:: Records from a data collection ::
┌──

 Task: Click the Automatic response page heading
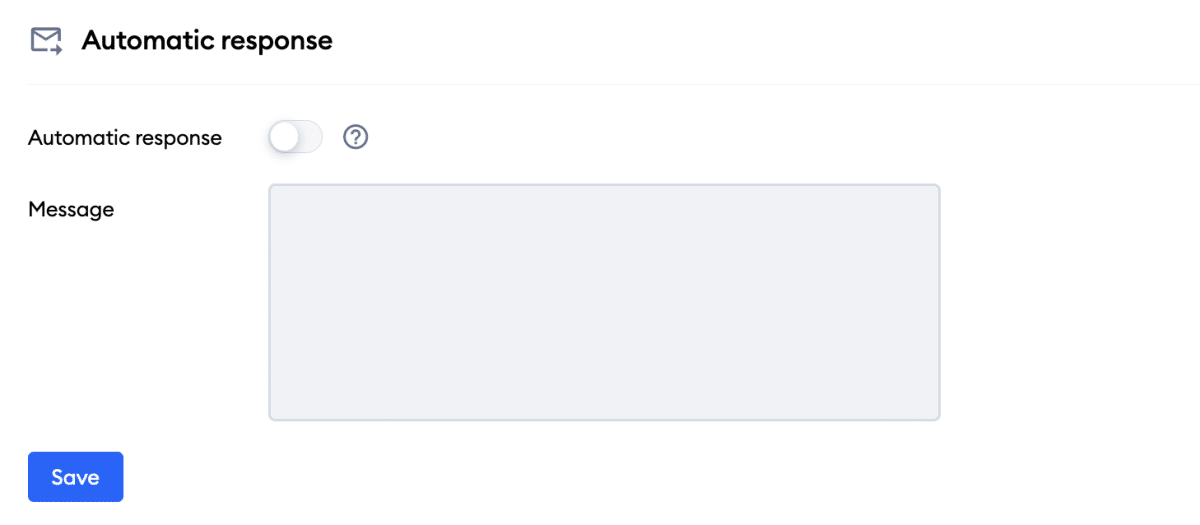coord(207,41)
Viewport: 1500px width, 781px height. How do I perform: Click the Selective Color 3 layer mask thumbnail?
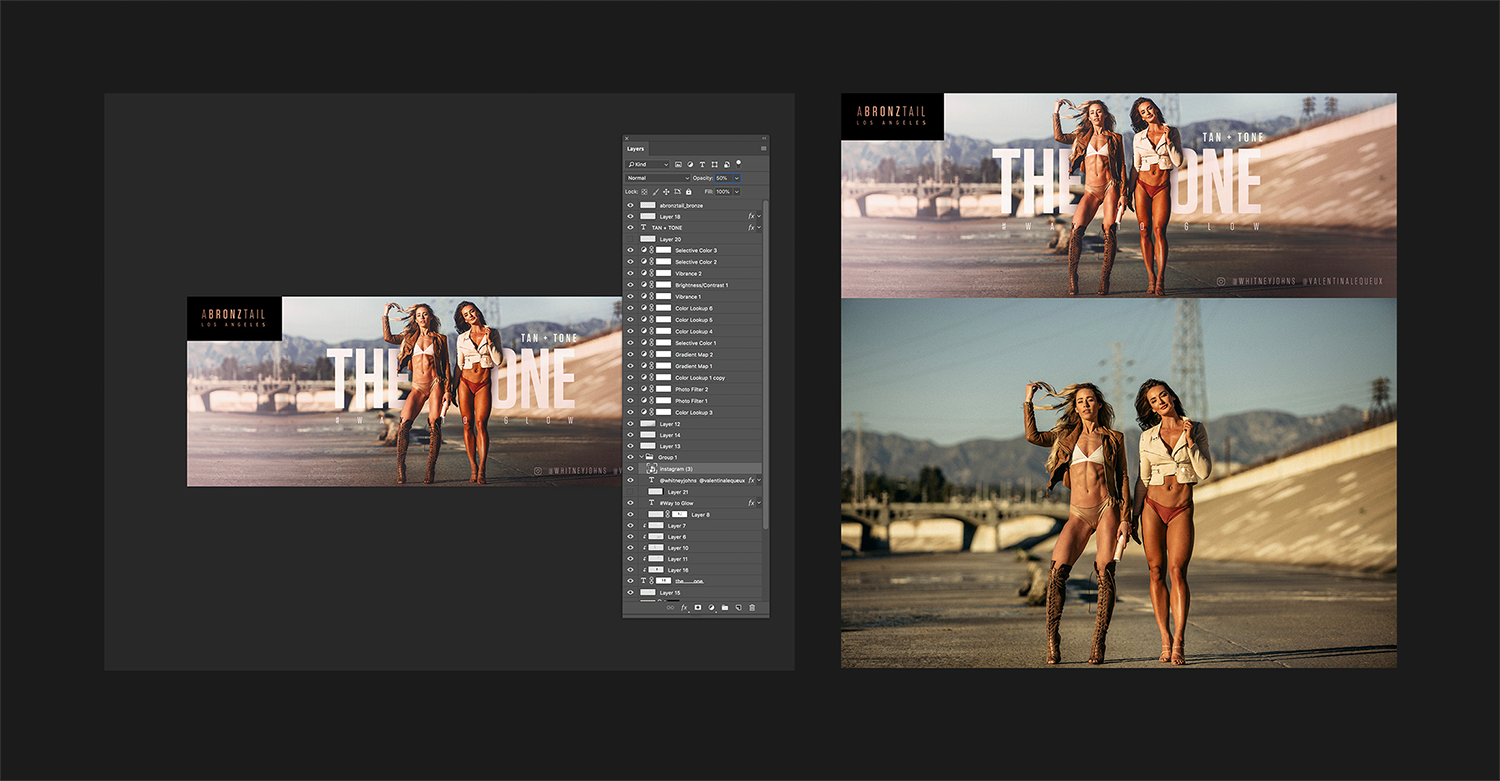tap(663, 250)
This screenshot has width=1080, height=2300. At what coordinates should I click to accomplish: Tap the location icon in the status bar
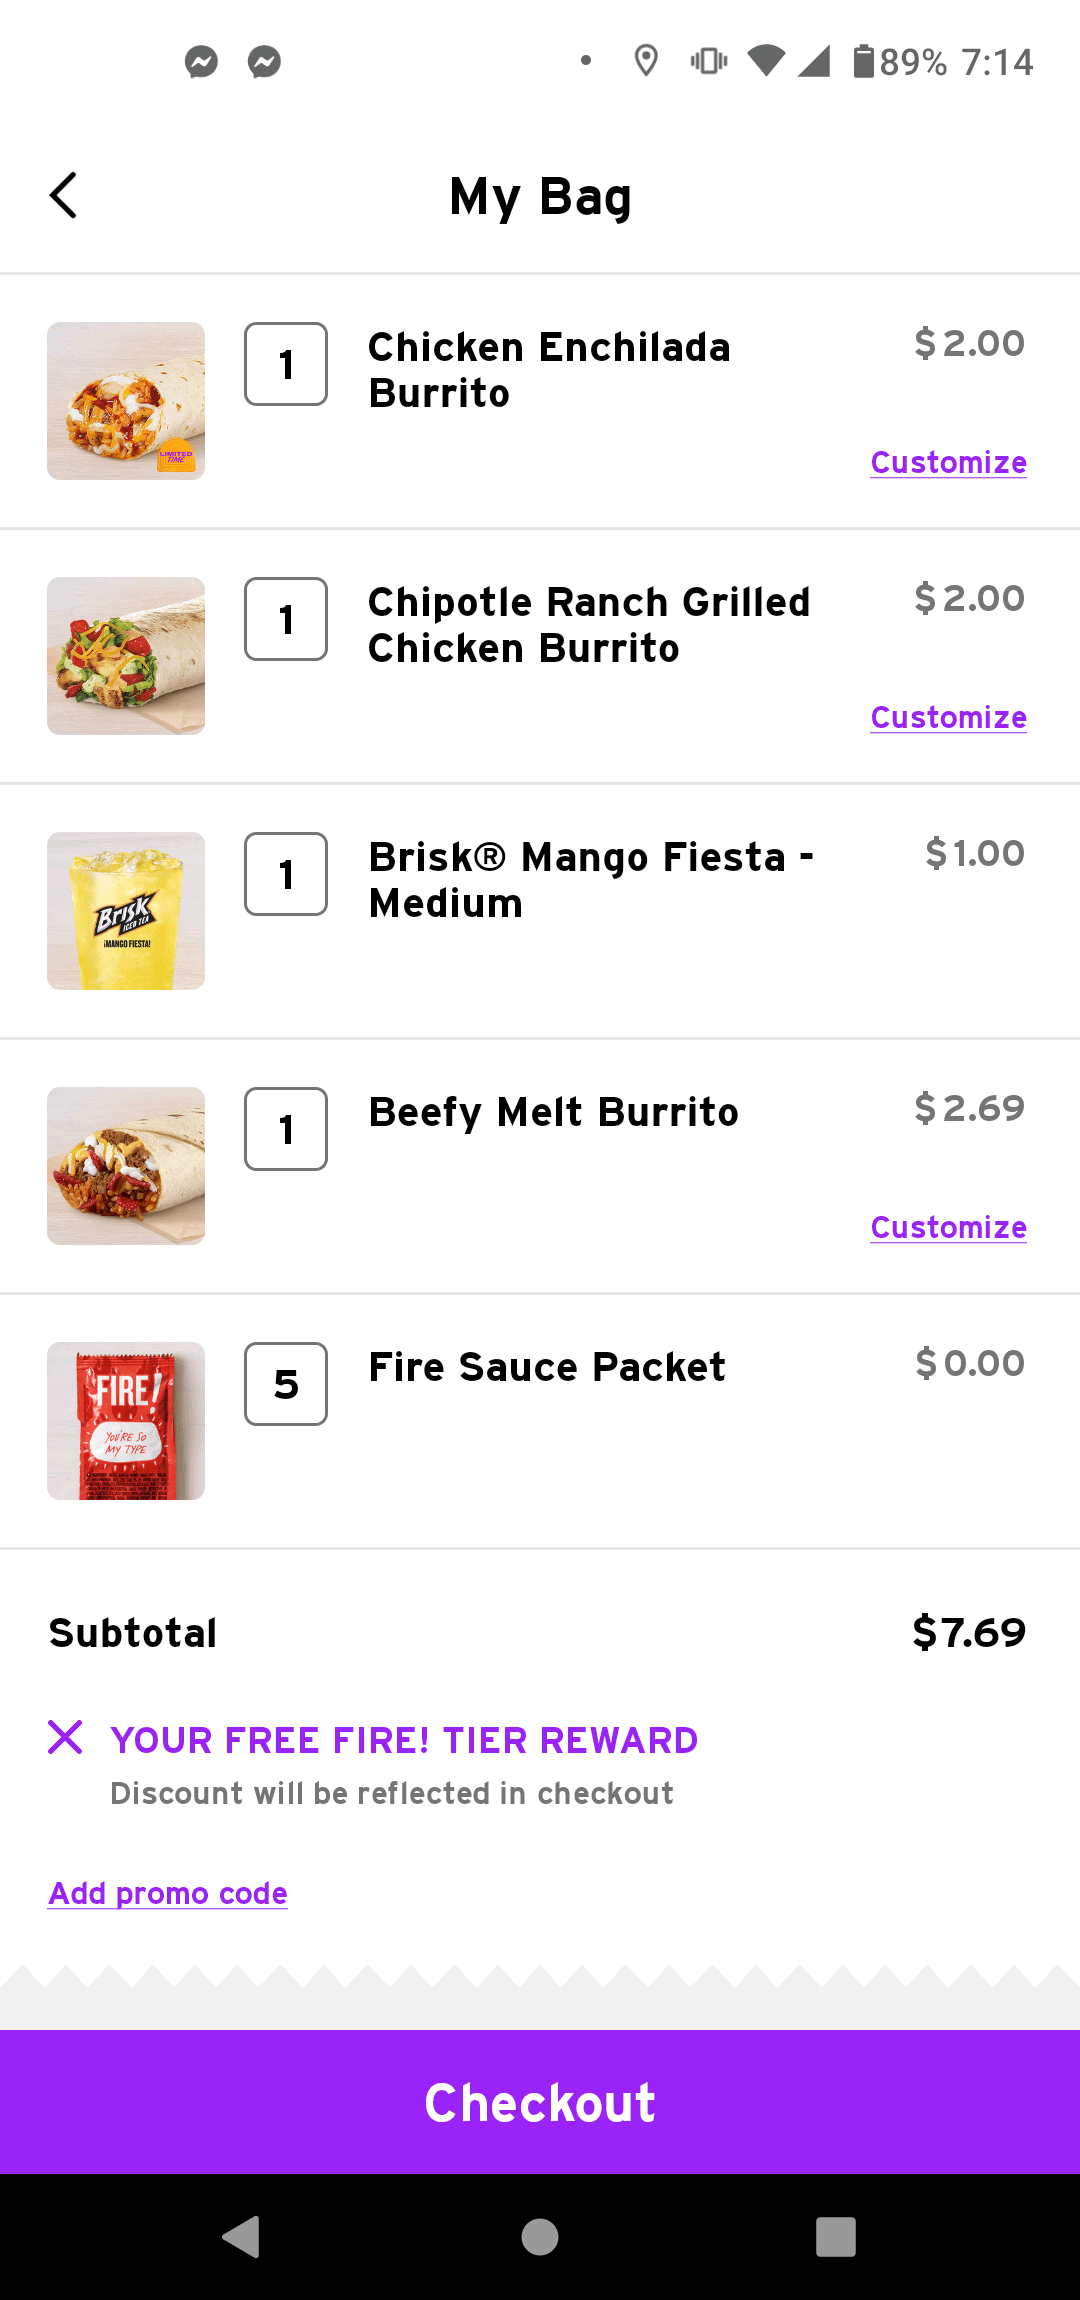coord(646,61)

└──

:: Assigned task ::
Copy the data precisely. Skip every picture.

:: Answer ::
 Task: Click the Automatic response page heading
coord(207,41)
Viewport: 1500px width, 781px height. How do I perform: Click the Selective Color 3 layer mask thumbnail?
tap(663, 250)
This screenshot has width=1080, height=2300. At what coordinates should I click to accomplish: Tap the location icon in the status bar
coord(646,61)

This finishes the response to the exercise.